A few years ago, during his short premiership, Gordon Brown said Britain should be "proud" of its colonial history. Then he said British jobs should be reserved for British workers. Last year, Ed Miliband reassured the Labour Party conference that “We’re Britain, and we’re better than this!”. Tony Blair's rhetoric has been even more wildly exceptionalist: “Century upon century it has been the destiny of Britain to lead other nations. That should not be a destiny that is part of our history. It should be part of our future.”
Westminster politicians and pundits defend themselves in a couple of ways. They insist nationalism refers to the narrow desire to break political bonds and create new borders. But this definition creates its own problems, since the term is largely used as a value judgement, and a negative one at that. The pejorative sense of nationalism, for progressives, attaches to the rogue activities of strong, established states. The nationalism that creates new states, from decolonisation to the collapse of the Soviet Union, was, in the 20th century, usually a more benevolent force than big state power.

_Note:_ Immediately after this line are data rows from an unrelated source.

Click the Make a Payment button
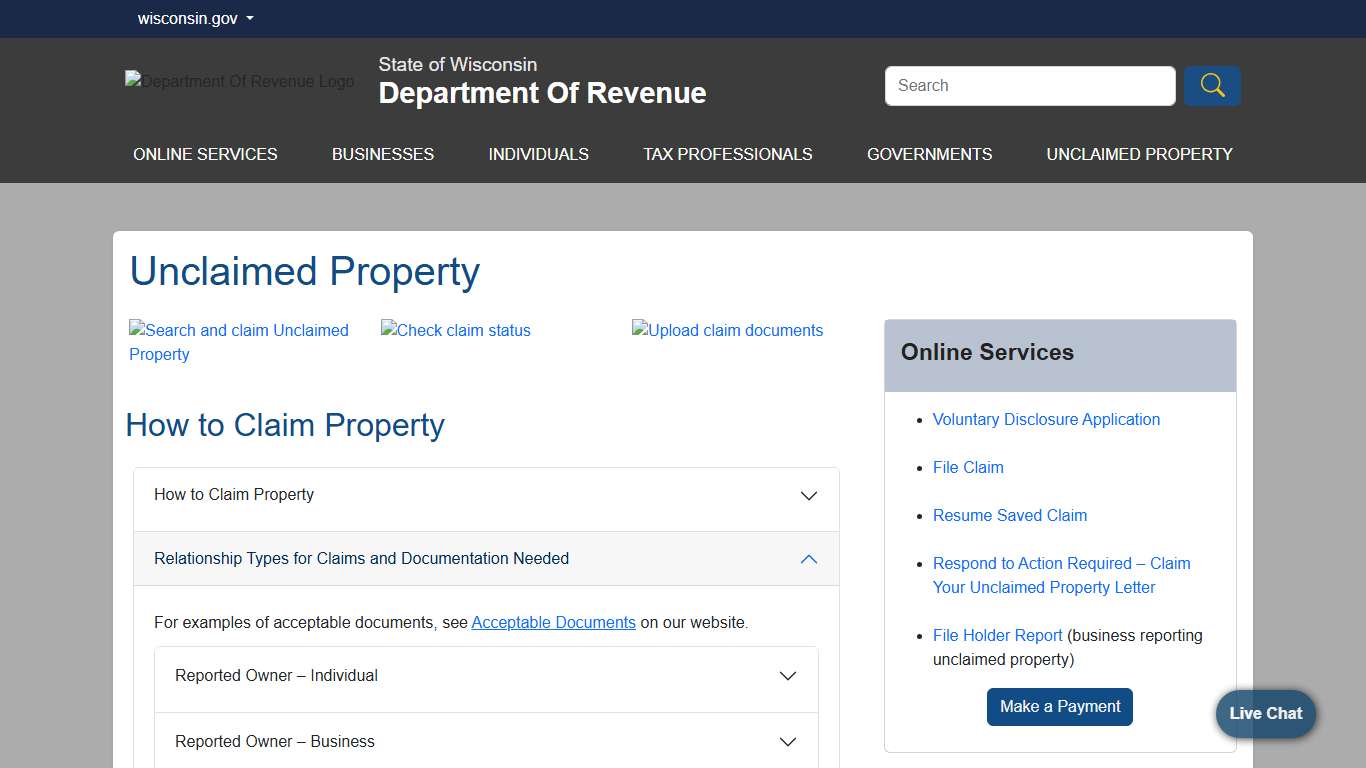The image size is (1366, 768). (x=1059, y=706)
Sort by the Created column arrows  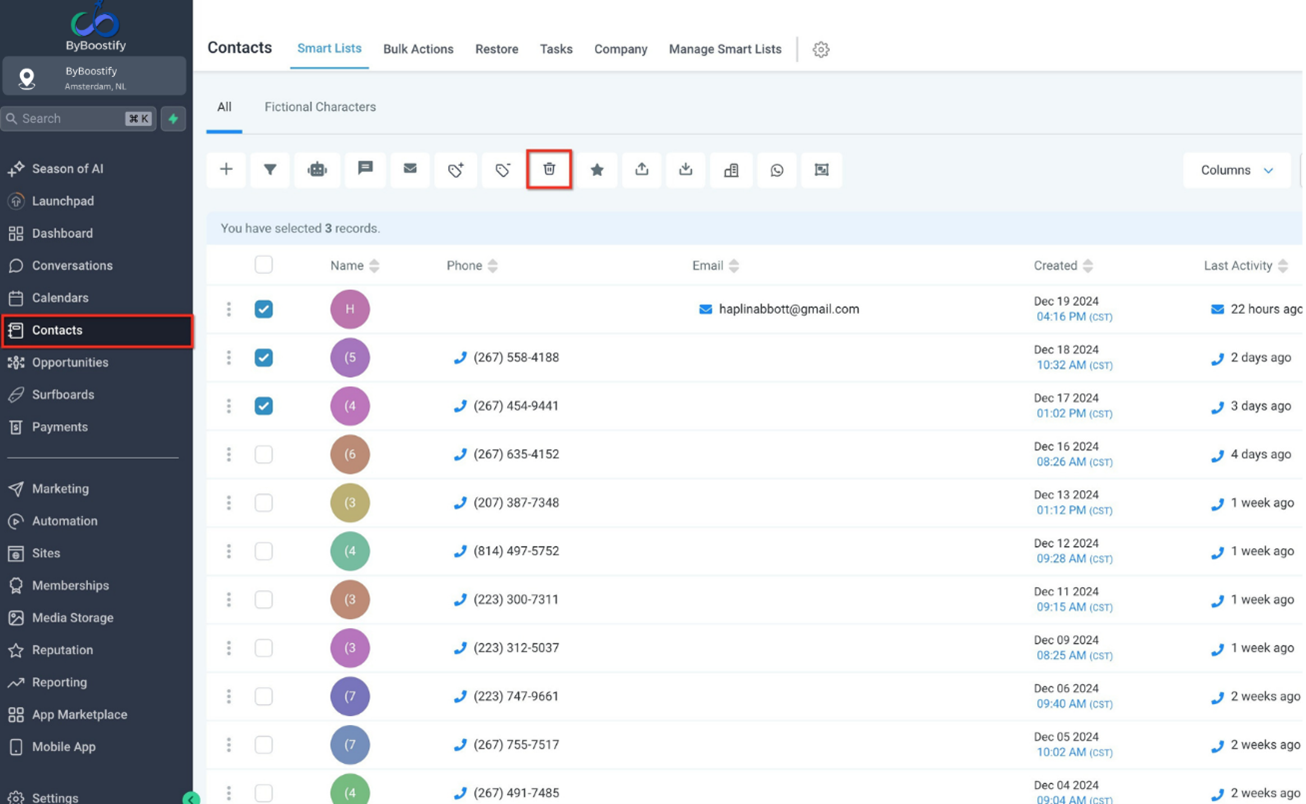[1088, 266]
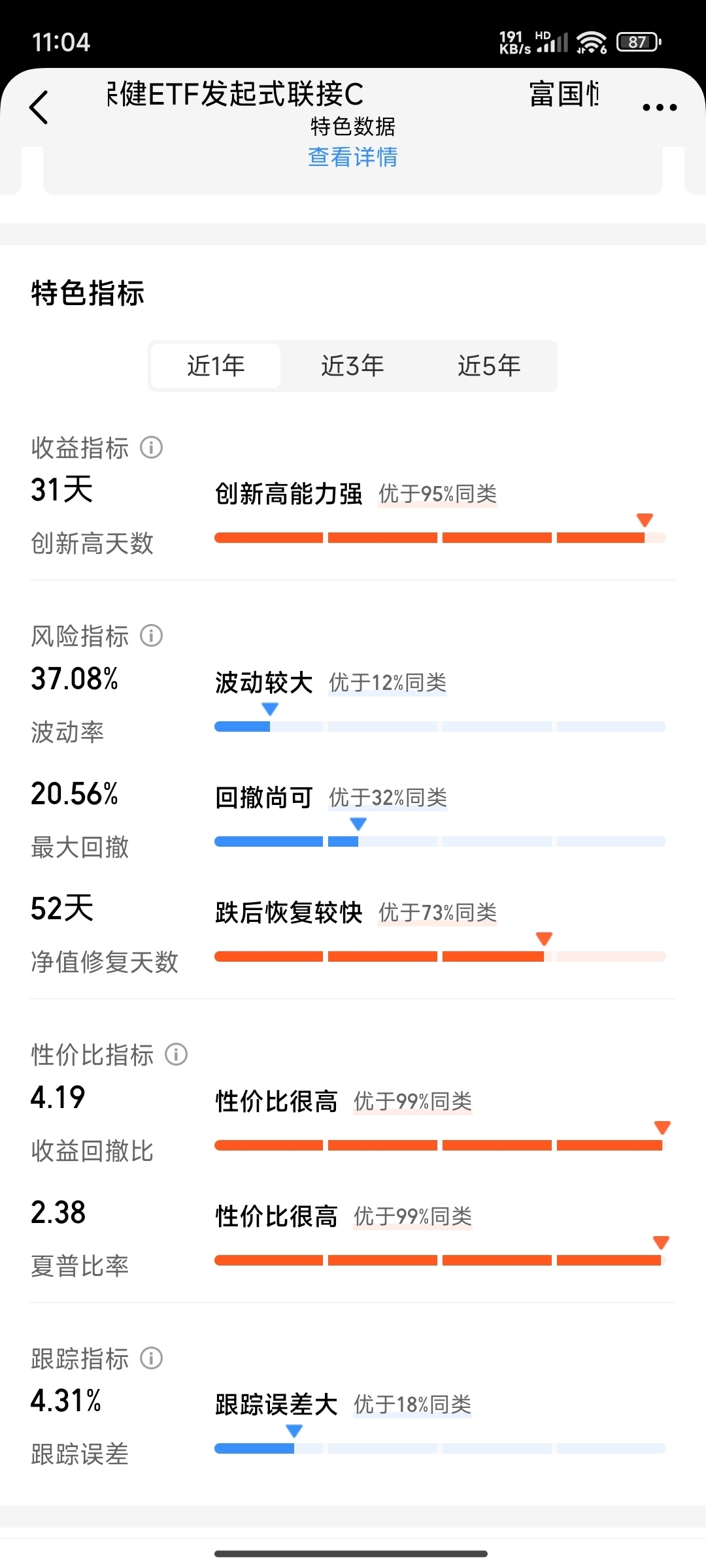
Task: Switch to the 近3年 tab
Action: 352,366
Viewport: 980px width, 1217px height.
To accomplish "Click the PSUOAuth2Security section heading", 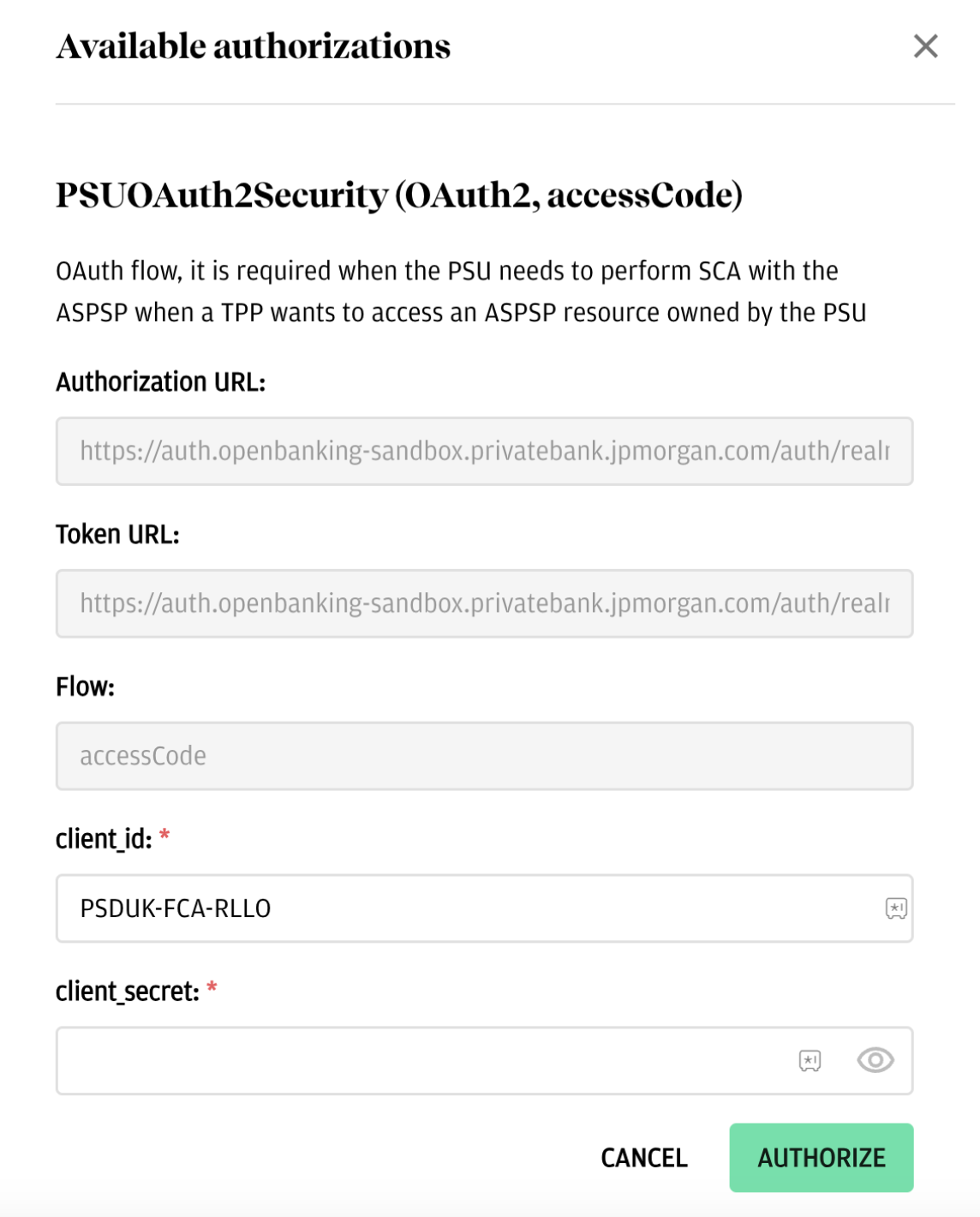I will (398, 195).
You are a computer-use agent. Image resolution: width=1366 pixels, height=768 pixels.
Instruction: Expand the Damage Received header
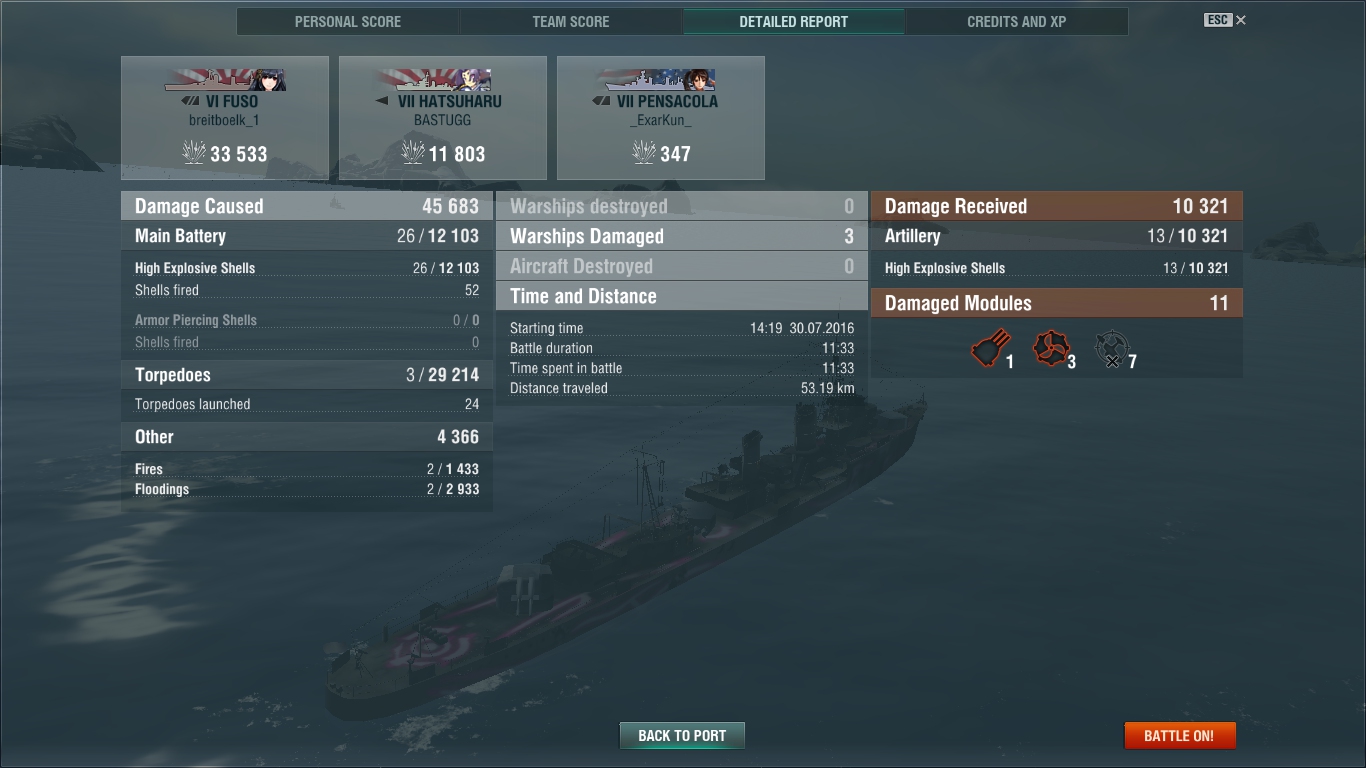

They also insist that Tony Blair, David Cameron, and their like are "patriots" not "nationalists". In Orwell’s famous account, a patriot merely loves a land and its people, whereas a nationalist aims to grab power for the national unit at the expense of individuals. But Westminster’s activities have far more in common with the latter than the former.
So why is the British political mainstream so averse to the nationalist label? Firstly, it's still suffering from an imperial hangover. To declare Britain "a nation" is to admit that it is no greater than the minnows of Europ - the Latvias, the Polands, and the Norways. Thus, paradoxically, steroid-enhancedBritish chauvinism somehow takes us beyond mere "nationalism".
But also, as Tom Nairn once said, you can never be internationalist enough for a true British nationalist. If we equate globalism with subordination to America, then, yes, Westminster is a haven of internationalism (albeit of the cruise missile variety). But is there anything morally praiseworthy in uncritical Atlanticism?
By acknowledging British nationalism in its left-wing and right-wing forms, we will be in a far better position to confront the likes of UKIP. Farage did not emerge from a clear red, white, and blue sky. He’s a product of mainstream trends in Westminster politics, a peculiar outcome of a longstanding crisis of British identity politics. Conventional politics in the UK is gone. But perhaps, by facing up to our collective history, we can make the best of the crisis that has replaced it.